By the way, I suppose that over enough time, your email might fade away, but it also seems that once they have it, it'll just keep spreading and keep getting worse. Not really sure what you can do.
BLiZZaRD
11-17-2006, 10:39 AM
Well, it isn't bad yet, which is why I started the whole process. New emails are an option for some/most of the address there, but I wanted to stop the new ones from coming in.
If they can't get it through php then I feel a lot better about it.
I understand about the lists and all that, just wanted to nip as much in the bud as I could, and wasn't sure if what I have done is the best way to go. Seems it is though, and I feel comfortable with that.

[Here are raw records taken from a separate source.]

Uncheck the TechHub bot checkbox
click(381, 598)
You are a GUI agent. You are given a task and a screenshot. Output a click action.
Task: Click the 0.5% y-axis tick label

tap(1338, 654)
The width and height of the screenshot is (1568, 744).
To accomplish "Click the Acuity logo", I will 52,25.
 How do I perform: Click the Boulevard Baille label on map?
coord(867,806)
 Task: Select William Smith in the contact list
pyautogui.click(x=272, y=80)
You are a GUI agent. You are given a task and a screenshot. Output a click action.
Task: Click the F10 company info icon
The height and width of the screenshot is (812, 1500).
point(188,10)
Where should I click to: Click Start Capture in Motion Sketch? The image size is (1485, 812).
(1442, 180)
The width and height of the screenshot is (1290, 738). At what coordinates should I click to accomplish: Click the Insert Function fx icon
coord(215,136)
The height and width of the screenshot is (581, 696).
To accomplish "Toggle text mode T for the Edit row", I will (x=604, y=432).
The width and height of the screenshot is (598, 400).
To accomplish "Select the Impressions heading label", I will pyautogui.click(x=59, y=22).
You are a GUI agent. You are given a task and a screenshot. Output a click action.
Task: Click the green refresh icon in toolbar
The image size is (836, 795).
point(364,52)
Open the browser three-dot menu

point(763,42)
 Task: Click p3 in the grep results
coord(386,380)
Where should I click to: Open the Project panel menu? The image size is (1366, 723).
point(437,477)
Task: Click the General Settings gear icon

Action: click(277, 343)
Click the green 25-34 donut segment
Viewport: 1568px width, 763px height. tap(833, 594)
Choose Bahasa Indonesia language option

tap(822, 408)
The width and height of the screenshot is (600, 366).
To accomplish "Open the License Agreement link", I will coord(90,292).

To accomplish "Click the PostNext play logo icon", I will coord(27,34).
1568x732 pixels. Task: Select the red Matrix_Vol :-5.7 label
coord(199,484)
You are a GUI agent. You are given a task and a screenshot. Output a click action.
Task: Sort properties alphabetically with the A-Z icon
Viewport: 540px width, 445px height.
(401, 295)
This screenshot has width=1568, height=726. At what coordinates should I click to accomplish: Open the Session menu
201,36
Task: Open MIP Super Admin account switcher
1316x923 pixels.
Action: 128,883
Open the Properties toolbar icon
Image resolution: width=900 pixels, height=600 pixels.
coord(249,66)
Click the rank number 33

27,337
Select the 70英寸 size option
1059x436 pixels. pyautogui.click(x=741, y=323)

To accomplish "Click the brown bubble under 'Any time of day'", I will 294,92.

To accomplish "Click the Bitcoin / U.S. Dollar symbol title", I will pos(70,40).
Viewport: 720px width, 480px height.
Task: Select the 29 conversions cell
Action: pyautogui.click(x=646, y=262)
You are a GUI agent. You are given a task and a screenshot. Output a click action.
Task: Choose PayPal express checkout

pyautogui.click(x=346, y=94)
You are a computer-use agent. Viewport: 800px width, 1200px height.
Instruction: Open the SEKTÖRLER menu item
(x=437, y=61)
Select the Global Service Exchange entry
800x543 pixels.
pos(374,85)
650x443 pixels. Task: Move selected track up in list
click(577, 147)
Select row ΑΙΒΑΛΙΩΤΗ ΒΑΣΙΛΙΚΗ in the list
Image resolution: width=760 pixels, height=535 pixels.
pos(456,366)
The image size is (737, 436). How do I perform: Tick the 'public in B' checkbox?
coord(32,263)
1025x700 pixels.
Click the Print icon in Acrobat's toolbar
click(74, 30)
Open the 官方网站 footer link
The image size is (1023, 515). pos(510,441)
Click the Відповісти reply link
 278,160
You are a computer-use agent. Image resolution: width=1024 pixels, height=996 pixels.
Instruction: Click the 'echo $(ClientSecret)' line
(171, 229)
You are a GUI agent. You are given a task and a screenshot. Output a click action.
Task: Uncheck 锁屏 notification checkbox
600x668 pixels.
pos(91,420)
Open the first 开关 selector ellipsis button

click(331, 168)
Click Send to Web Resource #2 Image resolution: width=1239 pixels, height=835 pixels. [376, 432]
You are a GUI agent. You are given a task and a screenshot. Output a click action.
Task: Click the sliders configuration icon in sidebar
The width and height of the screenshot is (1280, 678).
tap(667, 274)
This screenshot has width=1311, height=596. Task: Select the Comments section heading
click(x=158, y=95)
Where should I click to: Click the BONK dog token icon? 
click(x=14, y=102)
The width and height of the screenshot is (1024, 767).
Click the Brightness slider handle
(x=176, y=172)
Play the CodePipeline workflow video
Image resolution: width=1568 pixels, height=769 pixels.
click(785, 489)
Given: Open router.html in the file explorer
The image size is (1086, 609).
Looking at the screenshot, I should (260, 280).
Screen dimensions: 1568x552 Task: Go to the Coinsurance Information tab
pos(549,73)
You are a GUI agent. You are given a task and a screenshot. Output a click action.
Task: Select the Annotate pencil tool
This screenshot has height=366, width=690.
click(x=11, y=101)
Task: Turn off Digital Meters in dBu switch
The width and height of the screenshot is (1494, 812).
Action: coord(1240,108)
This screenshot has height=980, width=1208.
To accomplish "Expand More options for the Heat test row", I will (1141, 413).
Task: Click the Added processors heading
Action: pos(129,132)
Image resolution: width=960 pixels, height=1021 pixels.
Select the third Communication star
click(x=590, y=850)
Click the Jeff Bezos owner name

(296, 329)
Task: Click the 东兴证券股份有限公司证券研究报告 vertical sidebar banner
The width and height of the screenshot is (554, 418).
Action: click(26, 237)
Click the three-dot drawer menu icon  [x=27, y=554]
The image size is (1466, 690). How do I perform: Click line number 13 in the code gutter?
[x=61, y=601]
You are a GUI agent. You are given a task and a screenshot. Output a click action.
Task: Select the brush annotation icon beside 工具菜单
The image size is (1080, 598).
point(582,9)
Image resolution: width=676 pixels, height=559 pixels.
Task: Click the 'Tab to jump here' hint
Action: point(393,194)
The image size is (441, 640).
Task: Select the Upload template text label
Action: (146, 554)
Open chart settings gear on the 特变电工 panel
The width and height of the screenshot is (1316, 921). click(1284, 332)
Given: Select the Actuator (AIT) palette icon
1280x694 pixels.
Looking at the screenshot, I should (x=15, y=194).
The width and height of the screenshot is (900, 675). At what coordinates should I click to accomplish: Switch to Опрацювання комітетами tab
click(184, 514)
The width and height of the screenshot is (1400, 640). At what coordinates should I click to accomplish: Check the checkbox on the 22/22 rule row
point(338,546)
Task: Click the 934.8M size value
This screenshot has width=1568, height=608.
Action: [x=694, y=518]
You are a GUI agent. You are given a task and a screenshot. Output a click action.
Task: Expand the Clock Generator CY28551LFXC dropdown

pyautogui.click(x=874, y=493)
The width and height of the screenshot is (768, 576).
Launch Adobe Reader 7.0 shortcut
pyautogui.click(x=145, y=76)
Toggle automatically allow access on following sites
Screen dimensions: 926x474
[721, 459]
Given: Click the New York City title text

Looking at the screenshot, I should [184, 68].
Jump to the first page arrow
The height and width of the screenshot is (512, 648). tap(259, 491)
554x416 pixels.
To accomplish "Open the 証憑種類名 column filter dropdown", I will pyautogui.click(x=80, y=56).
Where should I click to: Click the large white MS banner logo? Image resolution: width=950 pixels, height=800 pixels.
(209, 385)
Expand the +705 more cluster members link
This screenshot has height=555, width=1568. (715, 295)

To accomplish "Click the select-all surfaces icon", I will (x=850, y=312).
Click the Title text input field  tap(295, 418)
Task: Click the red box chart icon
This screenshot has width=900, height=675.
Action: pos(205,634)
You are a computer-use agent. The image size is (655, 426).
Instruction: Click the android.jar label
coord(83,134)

I have gmail, and all my mail is forwarded to that and that spam filter is great, but I still have all my site only addys on the server and I have to go clean them out once in a while, just wanting to lessen that burden a little :D
Thanks.
djr33
11-17-2006, 10:40 AM
Yep. Sounds good. From what I can tell, you're doing the right thing with all of that.
BLiZZaRD
11-17-2006, 10:57 AM
Thats good to hear! :) I am still way behind the learning curve on the web design thing, but I am learning and for only doing it for about 1 1/2 years I think I am catching on pretty quick. Of course I would rather not make mistakes, but what better way to learn?
Acey99
11-17-2006, 07:14 PM
You could consider hiding the form from bots
$ua = getenv("HTTP_USER_AGENT");
$bot = (preg_match("/bot/i",$ua)) ? 1 : 0;;
if (!$bot) {
# show form
}
else {
# show nothing
}
Attached is a great browser class that'll help.
Because, of course, every spambot sends a user agent string that says "I'M A SPAMBOT! BLOCK ME!" :p
Acey99
11-17-2006, 08:00 PM
no every bot either sends a useragent or not
and since we can make a "Valid" list we can kinda make an "invalid" list
look at most bots
http://en.wikipedia.org/wiki/Useragent#Bots
what do they have in common?
look at the browsers, what do they have in common ?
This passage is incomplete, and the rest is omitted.